(Collected data entries)
———
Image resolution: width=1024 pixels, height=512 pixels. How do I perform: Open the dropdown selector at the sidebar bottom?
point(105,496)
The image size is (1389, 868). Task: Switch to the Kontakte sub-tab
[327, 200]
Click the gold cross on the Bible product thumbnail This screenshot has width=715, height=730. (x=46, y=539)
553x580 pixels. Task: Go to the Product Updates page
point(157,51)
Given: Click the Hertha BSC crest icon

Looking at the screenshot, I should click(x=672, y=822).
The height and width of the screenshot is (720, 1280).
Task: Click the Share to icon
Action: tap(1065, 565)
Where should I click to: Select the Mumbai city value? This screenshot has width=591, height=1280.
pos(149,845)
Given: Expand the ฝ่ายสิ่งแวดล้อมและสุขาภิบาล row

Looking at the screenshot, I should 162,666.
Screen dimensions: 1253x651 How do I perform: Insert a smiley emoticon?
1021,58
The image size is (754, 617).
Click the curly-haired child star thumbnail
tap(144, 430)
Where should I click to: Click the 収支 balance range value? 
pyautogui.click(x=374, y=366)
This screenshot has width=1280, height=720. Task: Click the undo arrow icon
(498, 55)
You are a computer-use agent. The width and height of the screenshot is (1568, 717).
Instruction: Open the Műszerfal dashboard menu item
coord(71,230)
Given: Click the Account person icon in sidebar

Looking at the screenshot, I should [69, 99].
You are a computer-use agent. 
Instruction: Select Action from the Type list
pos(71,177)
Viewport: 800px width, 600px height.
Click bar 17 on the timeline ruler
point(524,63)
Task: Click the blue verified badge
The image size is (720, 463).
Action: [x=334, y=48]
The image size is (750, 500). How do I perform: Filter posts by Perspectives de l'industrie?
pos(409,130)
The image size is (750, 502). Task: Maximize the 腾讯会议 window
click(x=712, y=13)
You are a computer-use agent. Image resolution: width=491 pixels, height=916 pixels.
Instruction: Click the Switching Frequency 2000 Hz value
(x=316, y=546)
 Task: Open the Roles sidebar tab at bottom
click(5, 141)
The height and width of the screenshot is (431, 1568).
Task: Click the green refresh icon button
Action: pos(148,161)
———
**EXERCISE GOAL:**
An exact repeat of all the records is required.

**SOLUTION TO THE EXERCISE:**
Image resolution: width=1024 pixels, height=512 pixels. How do I perform: Open the dropdown selector at the sidebar bottom?
point(105,496)
The image size is (1389, 868). Task: Switch to the Kontakte sub-tab
[327, 200]
Click the gold cross on the Bible product thumbnail This screenshot has width=715, height=730. (x=46, y=539)
553x580 pixels. Task: Go to the Product Updates page
point(157,51)
Given: Click the Hertha BSC crest icon

Looking at the screenshot, I should click(x=672, y=822).
The height and width of the screenshot is (720, 1280).
Task: Click the Share to icon
Action: tap(1065, 565)
Where should I click to: Select the Mumbai city value? This screenshot has width=591, height=1280.
pos(149,845)
Given: Expand the ฝ่ายสิ่งแวดล้อมและสุขาภิบาล row

Looking at the screenshot, I should 162,666.
Screen dimensions: 1253x651 How do I perform: Insert a smiley emoticon?
1021,58
The image size is (754, 617).
Click the curly-haired child star thumbnail
tap(144, 430)
Where should I click to: Click the 収支 balance range value? 
pyautogui.click(x=374, y=366)
This screenshot has width=1280, height=720. Task: Click the undo arrow icon
(498, 55)
You are a computer-use agent. The width and height of the screenshot is (1568, 717).
Instruction: Open the Műszerfal dashboard menu item
coord(71,230)
Given: Click the Account person icon in sidebar

Looking at the screenshot, I should [69, 99].
You are a computer-use agent. 
Instruction: Select Action from the Type list
pos(71,177)
Viewport: 800px width, 600px height.
Click bar 17 on the timeline ruler
point(524,63)
Task: Click the blue verified badge
The image size is (720, 463).
Action: [x=334, y=48]
The image size is (750, 500). How do I perform: Filter posts by Perspectives de l'industrie?
pos(409,130)
The image size is (750, 502). Task: Maximize the 腾讯会议 window
click(x=712, y=13)
You are a computer-use agent. Image resolution: width=491 pixels, height=916 pixels.
Instruction: Click the Switching Frequency 2000 Hz value
(x=316, y=546)
 Task: Open the Roles sidebar tab at bottom
click(5, 141)
The height and width of the screenshot is (431, 1568).
Task: Click the green refresh icon button
Action: pos(148,161)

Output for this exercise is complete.